The patch to export liftA2 from Prelude has just landed in GHC.
This means that you can expect the change to come to you with the next major GHC release (likely 9.6).
This is a breaking change - please see the migration guide if you think it might affect you.
This change is motivated by a few things:
liftA2 is an often used function, even more so than (<*>) for some
people.
When implementing Applicative, the compiler will prompt you for either
an implementation of (<*>), or of liftA2, but trying to use the latter
ends with an error, without further imports. This could be confusing
for newbies.
For teaching, it is often times easier to introduce liftA2 first,
as it is a natural generalisation of fmap.
This change seems to have been unanimously and enthusiastically
accepted by the CLC members, possibly indicating a lot of love for it.
…before everyone else nominates their favourite “non-lazy” entities to be added to the Prelude (at least the ones which aren’t type-class methods): would having them together in auxiliary Strict submodules e.g. Data.Foldable.Strict containing foldl', foldMap', etc be a more viable alternative - perhaps even a Prelude.Strict module?
What is the aim in adding them to a Data.Foldable.Strict?
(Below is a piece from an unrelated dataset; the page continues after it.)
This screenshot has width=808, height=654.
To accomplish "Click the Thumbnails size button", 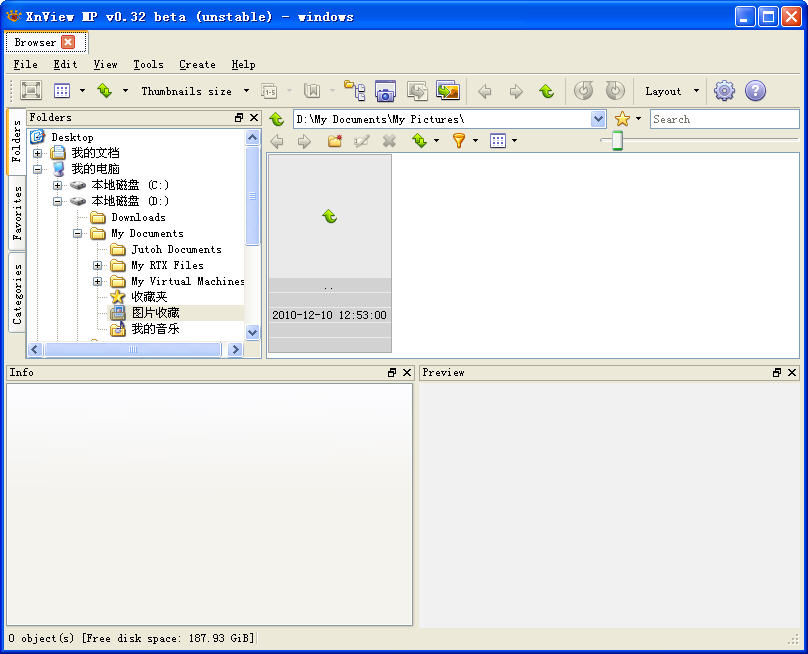I will click(186, 91).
They’re already exported from e.g. Data.Foldable. I think the goal with adding them to Prelude is to have them available with no extra steps (i.e. to reduce how much you have to go out of your way to do “the right thing”).
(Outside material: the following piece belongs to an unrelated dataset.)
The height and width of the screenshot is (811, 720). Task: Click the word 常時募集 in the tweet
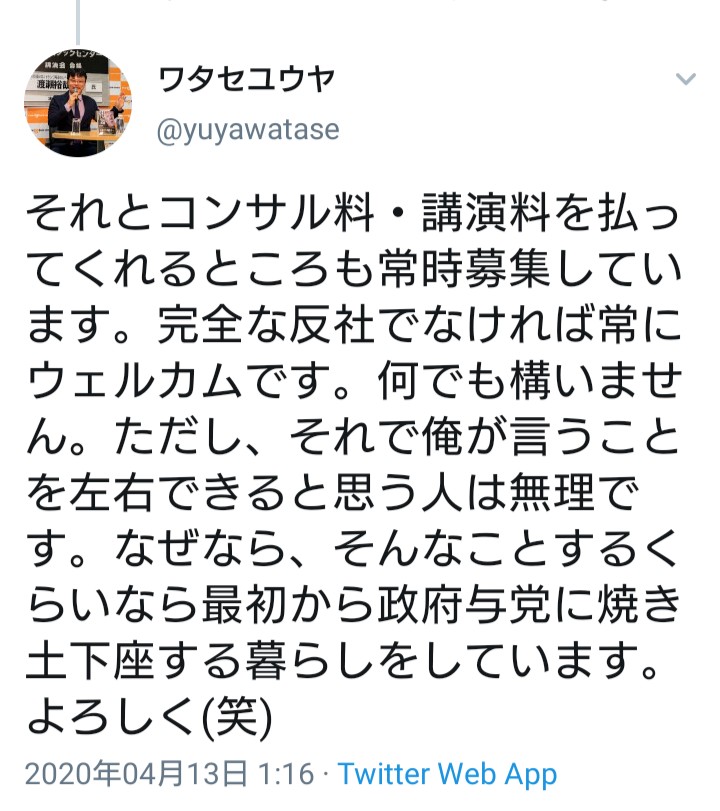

…17 methods isn’t a “big surprise” - it’s a big disappointment. The only two essential methods are foldr and foldMap - the other 15 can just be free-standing overloaded definitions.
But if this style of agglomeration is considered “best practice” these days…can:
unit :: {...} => a -> m a
map :: {...} => (a -> b) -> (m a -> m b)
join :: {...} => m (m a) -> m a
now be added to the Monad class - I suspect the categorists amongst us would find the current situation annoying, too (oh, and Eq could have back (/=) too, since that change has apparently caused some pedagogical problems…).
Personally I take the large number of methods as an indicator that Foldable is a pretty poor abstraction that doesn’t really capture anything precisely.